Timber Products bought the warehouse from Garland Brothers, a company in Suwanee that buys and sells industrial manufacturing buildings, equipment and assets. Garland Brothers bought the fire-damaged site as an investment this past summer. The old Georgia Pacific plant burned in the spring of 2019.

The new trucking facility has 75,000 square feet of indoor storage space and will include a maintenance shop, driver’s lounge, truck wash, and tarping station, as well as extra storage space outdoors.

“As we understand it, initial job creation will be in the 50 to 60 employee range,” said Don Powers, President and CEO of Forward McDuffie, the umbrella organization for economic development in Thomson-McDuffie. “Predominantly drivers with 10 or so support personnel in the office. It could grow to over 100 employees if and when additional services are added to the site.

The portions of the building that were destroyed by fire are currently being demolished and cleaned up. The 100-acre parcel now essentially serves as a private industrial site, with the first section purchased by TP Logistics. There remains interest in returning the remaining land and buildings into a manufacturing facility and our local office is working with the owners as needed. Having one (TP Logistics) and perhaps another new industry on that site will certainly raise the value of the property and be a nice addition for the tax base; not to mention the jobs.”

“We are excited to expand our operations further into the Southeast United States,” said Tom Gennarelli, vice president of TP Logistics and TP Trucking. “This will enable us to grow our logistics operation and expand our truck fleet in the east.”

TP Trucking currently operates 160 flatbed trucks in the lower 48 states.

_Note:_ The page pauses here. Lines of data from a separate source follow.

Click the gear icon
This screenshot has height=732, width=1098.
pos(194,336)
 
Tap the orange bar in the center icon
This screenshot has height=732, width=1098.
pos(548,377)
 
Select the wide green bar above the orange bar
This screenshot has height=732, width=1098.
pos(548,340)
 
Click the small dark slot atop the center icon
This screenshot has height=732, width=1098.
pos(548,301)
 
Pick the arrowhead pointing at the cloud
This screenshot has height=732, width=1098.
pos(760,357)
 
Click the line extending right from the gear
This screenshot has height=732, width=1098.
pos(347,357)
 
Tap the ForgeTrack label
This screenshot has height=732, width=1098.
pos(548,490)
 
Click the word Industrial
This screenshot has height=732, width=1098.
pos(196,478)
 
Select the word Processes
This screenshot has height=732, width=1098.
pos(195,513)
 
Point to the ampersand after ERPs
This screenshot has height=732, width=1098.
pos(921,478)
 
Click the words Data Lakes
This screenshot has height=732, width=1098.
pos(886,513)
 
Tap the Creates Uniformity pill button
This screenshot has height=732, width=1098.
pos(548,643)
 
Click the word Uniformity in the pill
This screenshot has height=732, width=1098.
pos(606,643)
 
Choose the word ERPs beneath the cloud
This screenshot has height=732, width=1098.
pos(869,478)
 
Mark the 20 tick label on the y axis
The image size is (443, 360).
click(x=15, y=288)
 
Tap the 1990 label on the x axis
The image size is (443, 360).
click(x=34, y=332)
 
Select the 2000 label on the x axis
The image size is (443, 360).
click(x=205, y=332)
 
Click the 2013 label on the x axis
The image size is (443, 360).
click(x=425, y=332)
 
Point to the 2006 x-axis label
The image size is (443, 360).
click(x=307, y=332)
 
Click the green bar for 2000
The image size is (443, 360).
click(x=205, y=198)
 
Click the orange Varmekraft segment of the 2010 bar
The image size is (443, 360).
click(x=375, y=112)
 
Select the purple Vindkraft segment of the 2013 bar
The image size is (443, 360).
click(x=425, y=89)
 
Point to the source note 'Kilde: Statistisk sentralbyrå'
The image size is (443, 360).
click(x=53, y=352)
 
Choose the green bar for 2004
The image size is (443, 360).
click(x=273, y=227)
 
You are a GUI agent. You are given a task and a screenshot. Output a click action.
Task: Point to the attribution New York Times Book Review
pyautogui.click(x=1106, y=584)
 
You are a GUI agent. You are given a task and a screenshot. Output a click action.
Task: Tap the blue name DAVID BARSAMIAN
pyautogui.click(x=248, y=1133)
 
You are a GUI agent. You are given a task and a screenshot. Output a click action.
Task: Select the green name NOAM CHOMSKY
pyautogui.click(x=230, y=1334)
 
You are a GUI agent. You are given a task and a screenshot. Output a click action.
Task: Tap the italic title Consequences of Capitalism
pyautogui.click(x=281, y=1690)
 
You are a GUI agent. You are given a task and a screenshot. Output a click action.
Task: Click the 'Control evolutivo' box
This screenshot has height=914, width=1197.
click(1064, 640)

In addition to its asset-based trucking services, it also provides brokerage services and Class A equipment maintenance and body repair out of the Central Point, Oregon facility. With more than 120 drivers and 40 owner-operators within the current fleet, TP Trucking officials said the company intends to increase its fleet size by 30 percent, to 500 trucks, over the next five years.

In a telephone interview with the Progress, Gennarelli said the company plans to base 100 trucks in Thomson. This would necessitate hiring 100 drivers and filling 50 to 100 administrative-type positions, including human resources, dispatch and maintenance, he said.

Gennarelli said several factors helped draw TP Logistics to McDuffie County; one being railroad access (CSXT) and another was having a warehouse on the property.

The Thomson location will provide TP Logistics a direct rail and truck link to other Timber Products manufacturing facilities, as well as access to the port of Savannah, according to a company news release.

“The site has the ability to load and unload boxcar, center beam, flat cars, and containers,” according to the release.

The facility will serve as home to 20 short-haul and long-haul trucks with the capacity to transload three cars per week. Long term plans include adding more trucks to the fleet, a full service, two-bay maintenance shop for Class A trucks and equipment, and the ability to transload more than 20 cars per week, company executives said.

Powers said having the Timber company’s trucking division locate to Thomson is additional good news, coming on the heels of United Medical’s announced purchase of the Hollander building in McDuffie County. “Certainly this helps, especially during the pandemic,” Powers commented.